EXERCISE:
Your copy of the entries below should hold exactly the lines from the one containing "Click the 'Sa 15:00' time axis label" to the one containing "Image resolution: width=772", inclusive, and no pictures.

DATA TO USE:
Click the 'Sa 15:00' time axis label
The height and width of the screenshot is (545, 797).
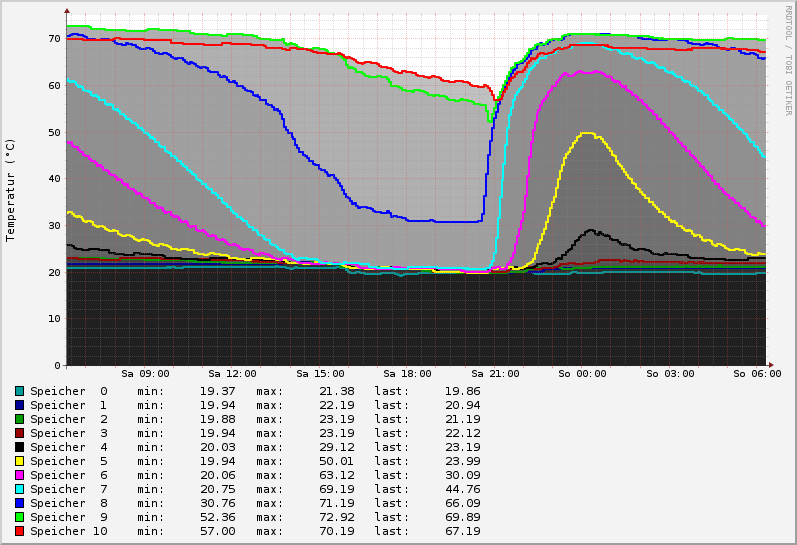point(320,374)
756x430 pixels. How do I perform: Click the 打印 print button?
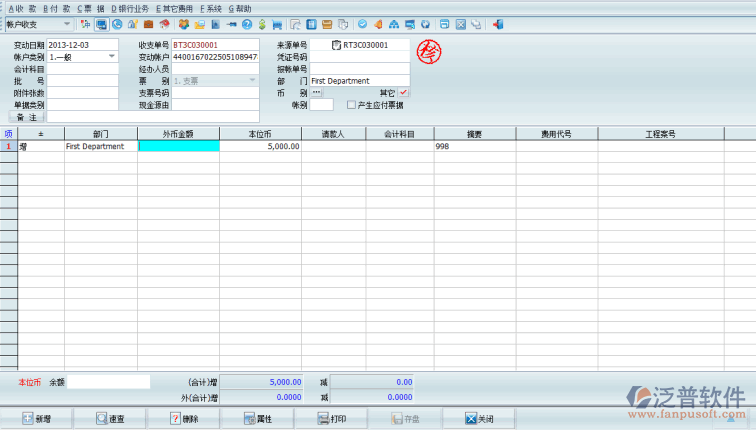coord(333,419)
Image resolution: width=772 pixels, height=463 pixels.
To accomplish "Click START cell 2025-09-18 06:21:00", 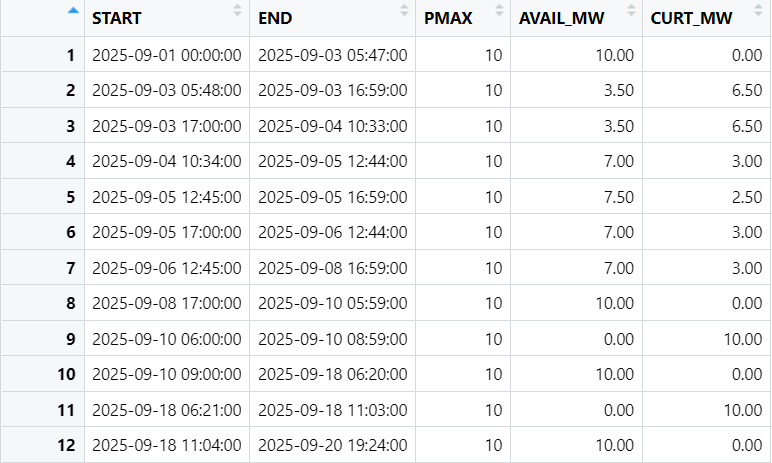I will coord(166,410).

* * *

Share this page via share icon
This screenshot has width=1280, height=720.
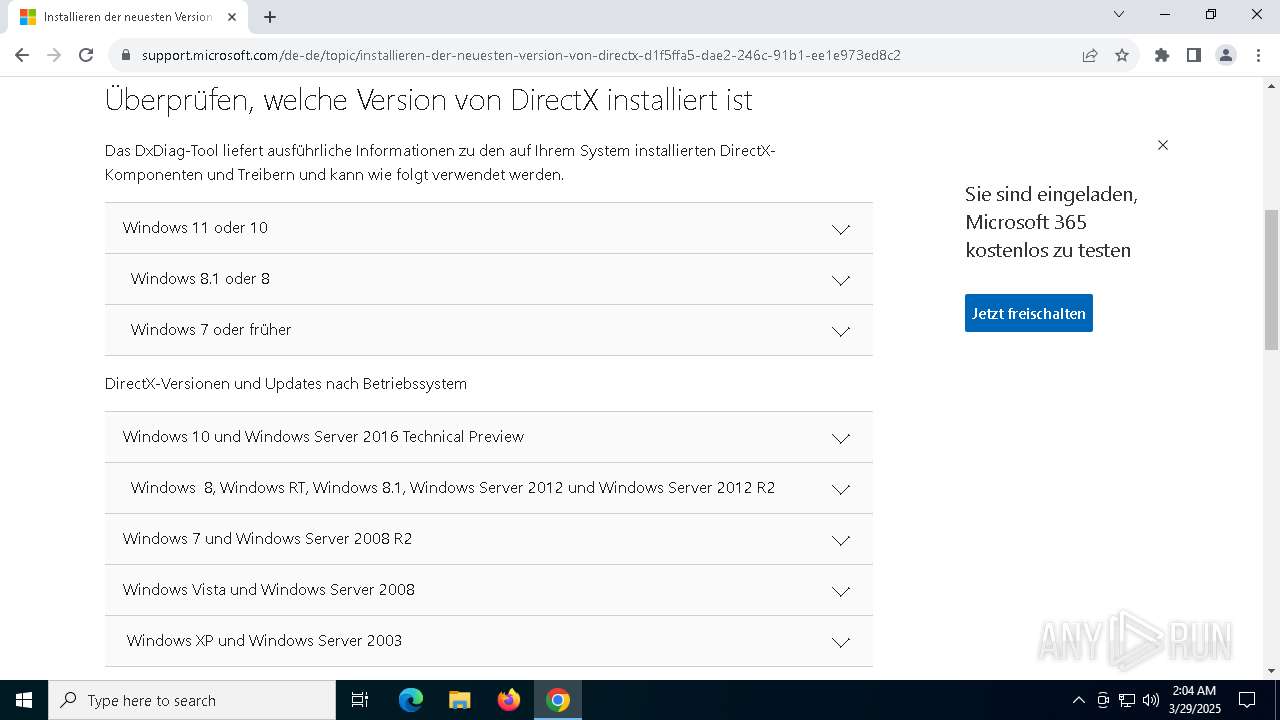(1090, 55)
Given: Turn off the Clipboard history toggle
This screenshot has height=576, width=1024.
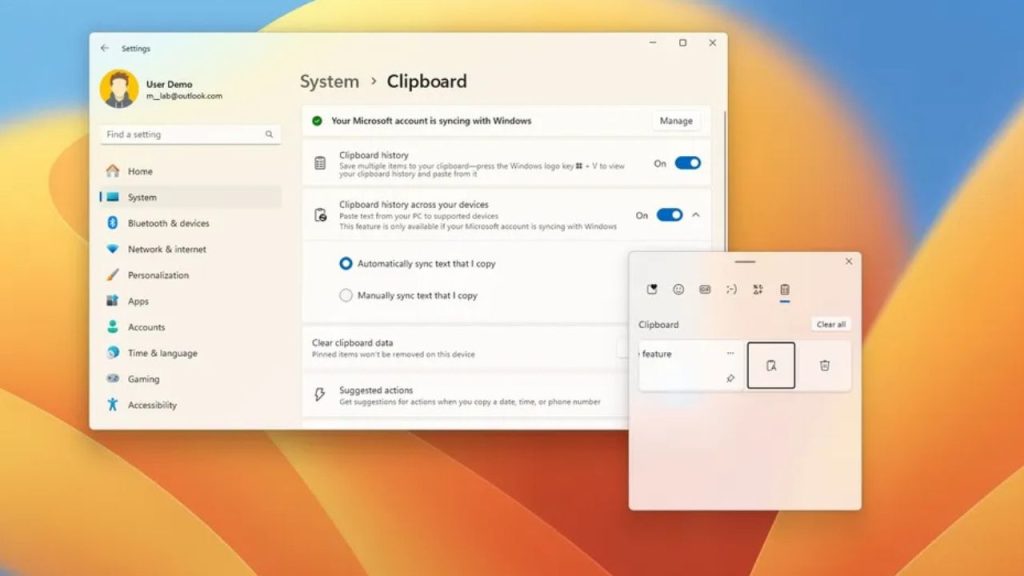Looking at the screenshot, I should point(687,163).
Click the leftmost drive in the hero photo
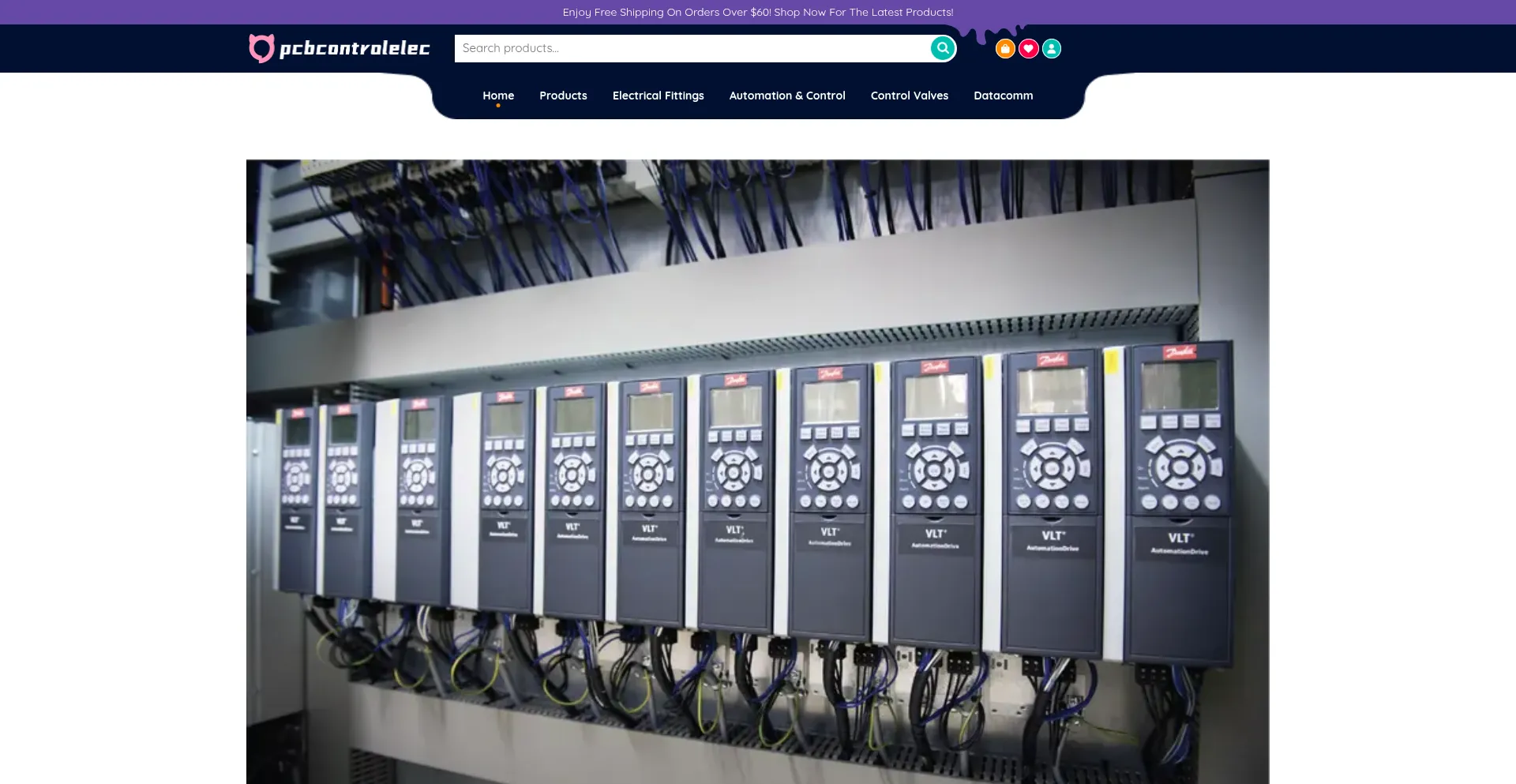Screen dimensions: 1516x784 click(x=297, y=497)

* * *

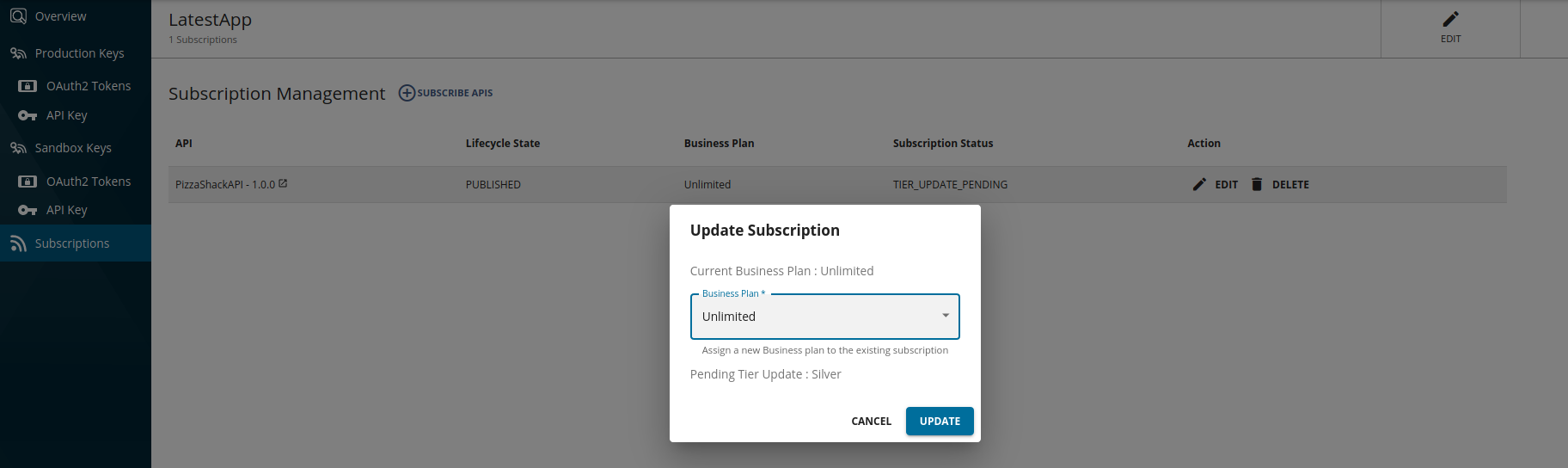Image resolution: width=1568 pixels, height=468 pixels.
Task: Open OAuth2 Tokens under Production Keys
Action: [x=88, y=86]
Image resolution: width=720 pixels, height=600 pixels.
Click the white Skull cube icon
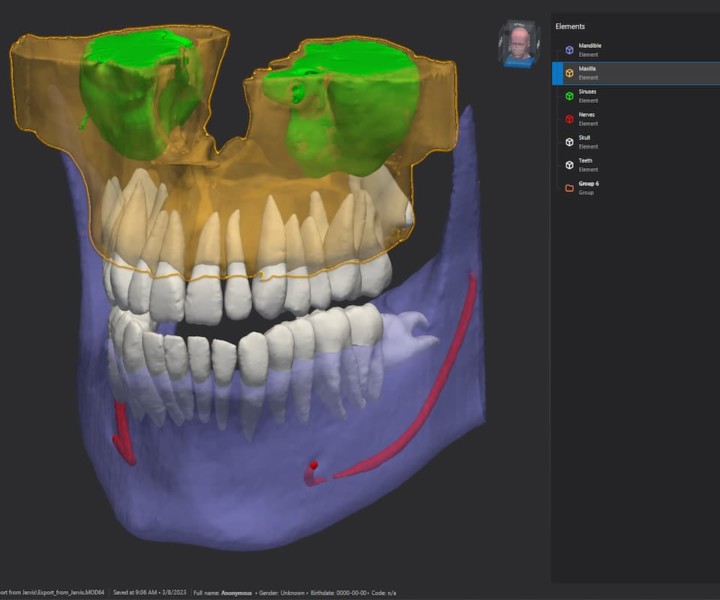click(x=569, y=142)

ANSWER BELOW:
Click the 'Sa 15:00' time axis label
The height and width of the screenshot is (545, 797).
point(320,374)
756x430 pixels. How do I perform: Click the 打印 print button?
coord(333,419)
Image resolution: width=772 pixels, height=463 pixels.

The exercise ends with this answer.